How do I assess model robustness?#

Contributor(s): Kew Wai Marn, AI Engineer


Overview of Machine Learning Risks#

Risks of machine learning (ML) systems can come from data, model, and/or infrastructure. According to the architectural risk analysis by the Berryville Institute of Machine Learning, the top risk is adversarial examples. This is when an attacker tries to fool the system by giving malicious input in the form of small perturbations that cause mispredictions. These perturbations are derived from a model’s vulnerabilities, which are areas where the model fails to perform; ie. predict incorrectly.

Apart from intentional attacks, risks can also come from intrinsic design flaws which can similarly lead to incorrect predictions.

What is ML Robustness?#

According to Singapore’s Model AI Governance Framework, ML robustness is defined as whether the system can function with unexpected inputs. The ability of the model to perform with unexpected inputs affects the reliability of the ML system. Unexpected inputs can be from adversarial or non-adversarial origin.

It is important to consider ML robustness, because non-robust models can fail unexpectedly. For example, consider a road sign detection model deployed in an autonomous vehicle. Misclassify a stop sign as a speed limit sign could result in life-threatening consequences.

Adversarial Robustness#

It is important to consider adversarial robustness, because adversarial examples are the top risk to ML systems (as mentioned earlier). Adverserial robustness is defined in terms of the minimal perturbation value that the attacker must introduce for a successful attack (ie. model fails to infer correctly with adversarial input). If a model is adversarially robust, it will require more pertubations for a sucessful attack. It is important to note that there are many other metrics that can be used to measure adversarial robustness (CLEVER, loss sensitivity, etc.).

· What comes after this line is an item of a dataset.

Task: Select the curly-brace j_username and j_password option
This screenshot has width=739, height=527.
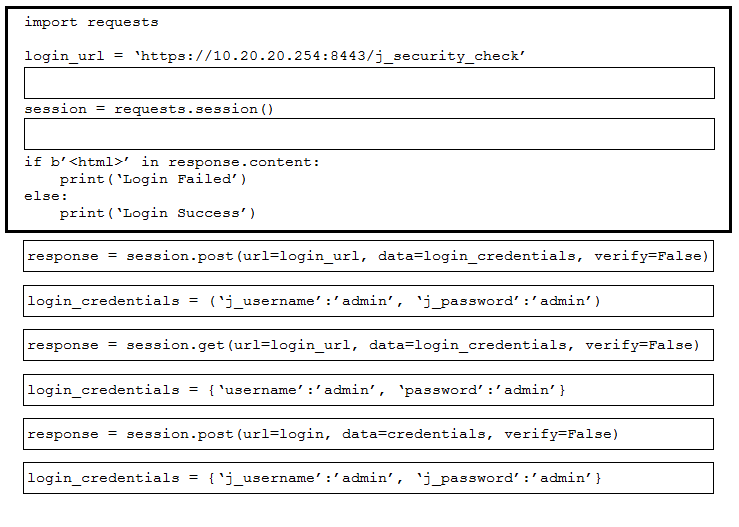Action: 368,478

Non-adversarial Robustness#

On the other hand, apart from attacks, the ML model itself could be flawed (not able to perform as it should be). Unexpected inputs, mentioned in the definition above, can be quite ambiguous. One type of unexpected inputs can be out-of-distribution (OOD) data. OOD data are data that has a different distribution from your training data but is still within the problem scope where it might appear in production. For example, images from a different camera of the same brand.

This risk can be reduced if data representativeness was considered in the data collection phase, as mentioned in Chapter 1.

Robustness Testing#

One way to ensure robust ML systems is to do robustness testing, where we can anticipate the robustness of the models using adversarial examples and OOD data.

For adversarial robustness testing, the goal is to test how resilient the model is to adversarial examples, or how easily adversarial examples can be created from the model.

For non-adversarial robustness testing, the goal is to test where the model fails using OOD data.

There are two ways to obtain OOD data: either collect from another source, or to generate it by applying metamorphic mutation. Metamorphic mutation comes from software testing, where we mutate data that was inferred correctly by the model in a way that does not change the label (label-preserving mutations); eg. horizontally flip an image.

For text, it is slightly trickier as valid mutations depend on your model’s objective. For example, adding typos would be a valid mutation if your model is supposed to be invariant on typos ie. not a spell checker.

For tabular data, mutation strategies are currently still under active research.

Robustness Testing Tools#

Here are some tools you can try for specific types of data, model and task:

Tool

Data Type

Model Type

Task Type (Nature of model output)

IBM ART, Adversarial

Generally arrays of numeric data (i.e. Images, Audio), but is attack specific

Any for black box attacks, specific model type for specific white box attacks

Attack-specific, Mainly classification

TextAttack, Adversarial

Text

Any for black box attacks. specific model type for specific white box attacks

Classification, Sequence-to-sequence

Microsoft CheckList. Non-adversarial

Any arbitrary format (as the mutation functions can be user-defined). Only some text mutations supported in tool.

Any

Any (as the expectation functions can be user-defined)

When To Perform Robustness Testing?#

Using the robustness testing tools, you can test your model in the CI/CD pipeline, at the same level as model evaluation, to get a good evaluation of your model. Just like unit testing or integration testing, you only need to set it up once. With every new retraining, you can compare the robustness between model versions.

Words of Caution#

The goal of robustness testing is to find areas where your model does not perform, and improve on them, rather than deciding whether the model is robust or not robust. There is always a need for comparison between models versions (especially for adversarial robustness testing). Testing the robustness of one model does not tell you anything other than where it fails. Lastly, you might find that standard accuracy might have a trade off with robustness, this is still (as of writing) an area under research.